Pharmacological modulation of the endocannabinoid system in a viral model of multiple sclerosis

Theiler's virus infection of the central nervous system (CNS) induces an immune‐mediated demyelinating disease in susceptible mouse strains and serves as a relevant infection model for human multiple sclerosis (MS). Cannabinoids have been shown to exert beneficial effects on animal models of MS and evidence suggests that the endocannabinoid system plays a role in the tonic control of spasticity. In this study we show that OMDM1 [(R)‐N‐oleoyl‐(1′‐hydroxybenzyl)‐2′‐ethanolamine] and OMDM2 [(S)‐N‐oleoyl‐(1′‐hydroxybenzyl)‐2′‐ethanolamine], two selective inhibitors of the putative endocannabinoid transporter and hence of endocannabinoid inactivation, provide an effective therapy for Theiler murine encephalomyelitis virus‐induced demyelinating disease (TMEV‐IDD).
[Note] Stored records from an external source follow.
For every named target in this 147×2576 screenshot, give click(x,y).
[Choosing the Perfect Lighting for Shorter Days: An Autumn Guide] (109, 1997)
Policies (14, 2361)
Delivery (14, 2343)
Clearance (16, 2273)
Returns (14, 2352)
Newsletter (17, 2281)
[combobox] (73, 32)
Treatment of TMEV‐infected mice with OMDM1 and OMDM2 enhanced anandamide levels in the spinal cord and ameliorated motor symptoms. This was associated with a down‐regulation of inflammatory responses in the spinal cord. In addition we show that OMDM1 and OMDM2 down‐regulate macrophage function by (i) decreasing the surface expression of major histocompatibility complex (MHC) class II molecules, (ii) inhibiting nitric oxide synthase‐2 (NOS‐2) expression and (iii) reducing the production of the pro‐inflammatory cytokines interleukin‐1beta (IL‐1β) and interleukin‐12 (IL‐12p40). Taken together, these results point to the manipulation of the endocannabinoid system as a possible strategy to develop future MS therapeutic drugs.